By United with Israel Staff
While the curators of a major German art show (Documenta Fifteen) apologized for displaying an antisemitic piece that led to international outcry, the work’s creators denied their work promoted Jew-hatred.
Taring Padi, the Indonesian collective responsible for the piece, claimed the 20-year-old piece was “in no way related” to antisemitism and referenced Indonesia’s post-1965 dictatorship, reported the Associated Press.
Days earlier, Documenta organizers ordered the piece (“People’s Justice”) to be taken down in response to criticism from Jewish groups in Germany, a nation where Jews survived state-sponsored genocide during World War II.
The Taring Padi mural depicts a man with a black hat and sidelocks, which are traditionally worn by Orthodox Jews, in addition to fangs, red eyes, and an SS insignia, the latter of which is reminiscent of the false antisemitic trope that Israelis treat Palestinians like the Nazis treated Jews during the Holocaust.
The work also includes an image, ostensibly of an Israeli, with a helmet bearing the words “Mossad,” the Jewish state’s national intelligence agency. The character is depicted as a pig.
The images are reminiscent of Nazi propaganda, which sought to dehumanize Jews and portrayed them as animal-like creatures deserving of extermination. Such propaganda was a key feature of Adolf Hitler’s genocidal campaign to destroy the Jewish people.

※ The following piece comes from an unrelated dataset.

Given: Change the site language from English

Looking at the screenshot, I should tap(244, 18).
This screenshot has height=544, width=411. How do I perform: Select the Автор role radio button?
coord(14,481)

“We are sorry that details of this banner are misunderstood other than their original purpose. We apologize for the injuries caused in this context,” said Taring Padi in response to the controversy.
“[I]n a statement posted on the show’s website late Thursday, fellow Indonesian art collective Ruangrupa, which curated the exhibition, said curators had ‘collectively failed to spot the figure in the work, which is a character that evokes classical stereotypes of antisemitism,'” AP reported.

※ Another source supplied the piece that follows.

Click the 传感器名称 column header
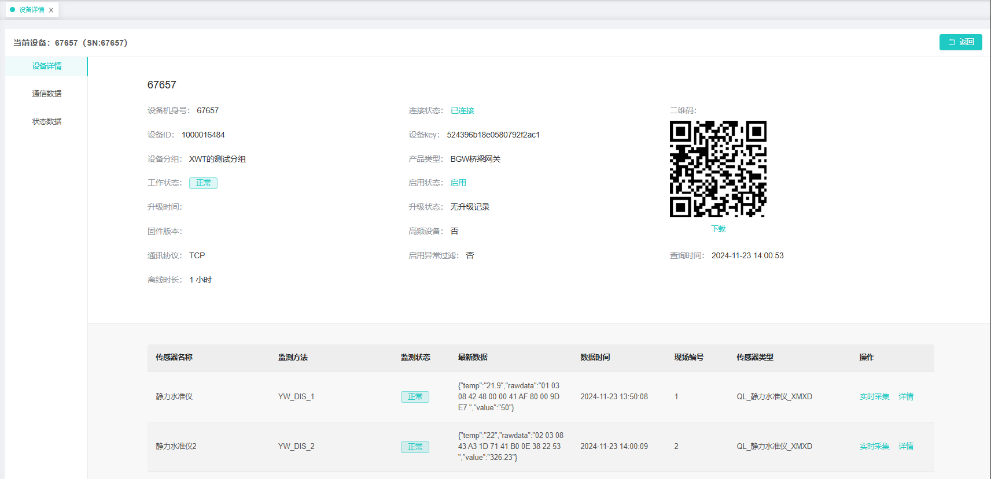991x479 pixels. pos(174,357)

“We acknowledge that this was our error,” Ruangrupa added.
“We apologize for the disappointment, shame, frustration, betrayal, and shock this stereotype has caused the viewers and the whole team who has worked hard alongside us to make documenta fifteen a reality,” the group said.
“This imagery, as we now fully understand, connects seamlessly to the most horrific episode of German history in which Jewish people were targeted and murdered on an unprecedented scale,” Ruangrupa said.

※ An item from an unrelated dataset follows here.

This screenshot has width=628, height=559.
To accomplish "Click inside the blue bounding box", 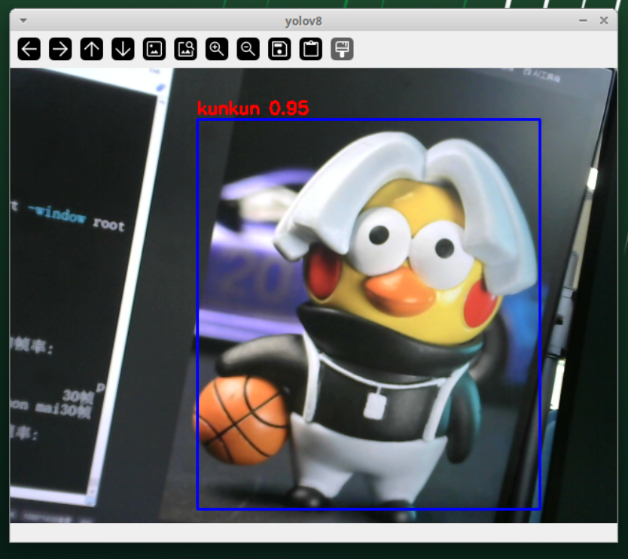I will coord(369,316).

Prior to the statement, the Israeli embassy in Germany called the Taring Padi piece “Goebbels-style propaganda,” referencing Joseph Goebbels, who engineered the Nazis’ antisemitic messaging during the Holocaust.
The Taring Padi controversy was proceeded by previous accusations of antisemitism leveled at Documenta for its inclusion of a Palestinian collective called the Question of Funding, which was linked to the antisemitic BDS movement by the Alliance Against Anti-Semitism Kassel.
The German parliament deemed BDS antisemitic in 2019 and banned it from receiving federal funds. Half of Documenta’s $44 million comes from such funds, according to AFP.